▶ _EXERCISES_
A. Name every clock time that the clock-angle passage asks about.
B. In the clock-angle passage, what does the hint say to find first?
C. Resume the clock-angle passage after its final sentence.

— start PASSAGE GIVEN —

Question

Find the angle between hour-hand and minute-hand in a clock at
A) Ten past eleven
B) Twenty past seven
C) Thirty-five past one
D) Quarter to six
E) \[2:20\]
F) \[10:10\]

Answer 1

Hint:
Here we are asked to find the angle between hour hand and minute hand for some given values of time.
So, firstly we will find the numbers where the hour hand and minute hand are pointing and note the numbers.
Thus, we will put the value of h and m in the equation $\left| {30h - \dfrac{{11}}{2}m} \right|$ .
Hence, we get the required answers.

— end PASSAGE GIVEN —
— start RAW RECORDS —

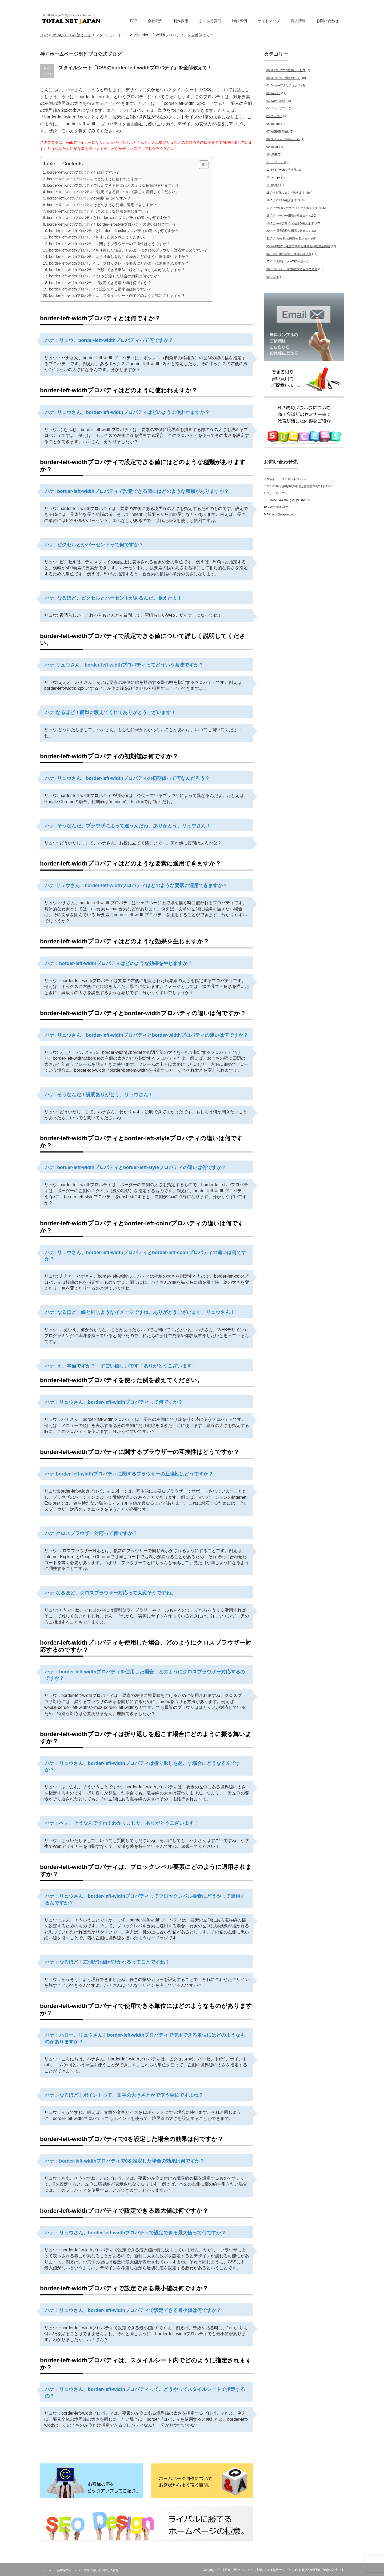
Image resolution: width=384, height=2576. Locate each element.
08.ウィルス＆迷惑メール (283, 139)
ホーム (47, 2570)
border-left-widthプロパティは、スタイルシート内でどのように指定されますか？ (117, 295)
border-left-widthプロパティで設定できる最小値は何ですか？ (100, 289)
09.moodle (273, 146)
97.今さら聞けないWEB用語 (284, 261)
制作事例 (239, 21)
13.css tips (273, 177)
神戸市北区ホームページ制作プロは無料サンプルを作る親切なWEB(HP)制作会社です (282, 2570)
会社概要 (155, 21)
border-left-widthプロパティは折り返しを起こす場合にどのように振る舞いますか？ (119, 256)
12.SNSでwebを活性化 (281, 169)
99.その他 (272, 276)
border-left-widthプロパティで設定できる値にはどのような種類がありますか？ (113, 185)
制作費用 (180, 21)
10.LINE (271, 154)
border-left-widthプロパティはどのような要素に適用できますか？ (102, 205)
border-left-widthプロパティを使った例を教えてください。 (98, 237)
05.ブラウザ (274, 116)
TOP (133, 21)
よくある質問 (210, 21)
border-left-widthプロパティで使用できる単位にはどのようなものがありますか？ (117, 270)
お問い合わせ (327, 21)
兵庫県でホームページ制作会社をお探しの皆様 (88, 2570)
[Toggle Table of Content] (201, 164)
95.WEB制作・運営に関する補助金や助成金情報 (298, 246)
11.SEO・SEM (276, 162)
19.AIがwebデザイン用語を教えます (290, 223)
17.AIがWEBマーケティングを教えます (292, 207)
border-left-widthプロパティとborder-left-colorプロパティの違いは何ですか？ (114, 231)
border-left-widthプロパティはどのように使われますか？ (94, 179)
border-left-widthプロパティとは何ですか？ (83, 172)
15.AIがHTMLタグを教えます (285, 192)
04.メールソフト (277, 108)
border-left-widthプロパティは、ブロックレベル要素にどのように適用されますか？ (119, 263)
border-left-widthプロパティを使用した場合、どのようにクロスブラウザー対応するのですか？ (128, 250)
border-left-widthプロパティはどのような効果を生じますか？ (98, 211)
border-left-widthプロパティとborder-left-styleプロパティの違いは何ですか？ (111, 224)
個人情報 (298, 21)
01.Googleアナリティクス (283, 85)
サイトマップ (269, 21)
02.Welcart (273, 93)
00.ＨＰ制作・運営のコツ (283, 77)
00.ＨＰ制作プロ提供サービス (286, 70)
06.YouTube (274, 123)
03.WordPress (275, 100)
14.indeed (272, 184)
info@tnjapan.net (282, 514)
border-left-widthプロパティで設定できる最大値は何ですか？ (100, 283)
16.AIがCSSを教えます (281, 200)
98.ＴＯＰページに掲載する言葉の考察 (291, 269)
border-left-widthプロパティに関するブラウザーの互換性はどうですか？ (109, 244)
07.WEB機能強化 (277, 131)
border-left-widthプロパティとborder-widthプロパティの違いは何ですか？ (109, 218)
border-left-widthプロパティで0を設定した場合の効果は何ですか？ (105, 276)
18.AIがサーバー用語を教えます (287, 215)
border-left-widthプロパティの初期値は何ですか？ (89, 198)
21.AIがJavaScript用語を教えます (288, 238)
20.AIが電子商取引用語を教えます (288, 230)
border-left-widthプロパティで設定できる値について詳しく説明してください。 (113, 192)
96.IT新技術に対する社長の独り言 (288, 254)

— end RAW RECORDS —

▶ _RESULTS IN ORDER_
A. Ten past eleven, twenty past seven, thirty-five past one, quarter to six, 2:20, and 10:10.

B. The numbers where the hour hand and minute hand are pointing.

C.
Complete step by step solution:
To find the angle between minute hand and hour hand we have to apply formula
 $ = \left| {30h - \dfrac{{11}}{2}m} \right|$
Where h denotes hour and m denotes minutes.
Ten past eleven means = 11:10 pm
Where \[h = 11\] , \[m = 10\]
 $ = \left| {30h - \dfrac{{11}}{2}m} \right|$
By using above formula,
Angle \[ = \left| {30 \times 11 - \dfrac{{11}}{2} \times 10} \right|\]
 \[ = \left| {330 - 55} \right|\]
 $ = {275^ \circ }$
 $ \Rightarrow $ Angle between hour hand and minute hand is ${275^ \circ }$
Twenty past seven means = 7:20
 Where \[h = 7,m = 20\]
 $ = \left| {30h - \dfrac{{11}}{2}m} \right|$ .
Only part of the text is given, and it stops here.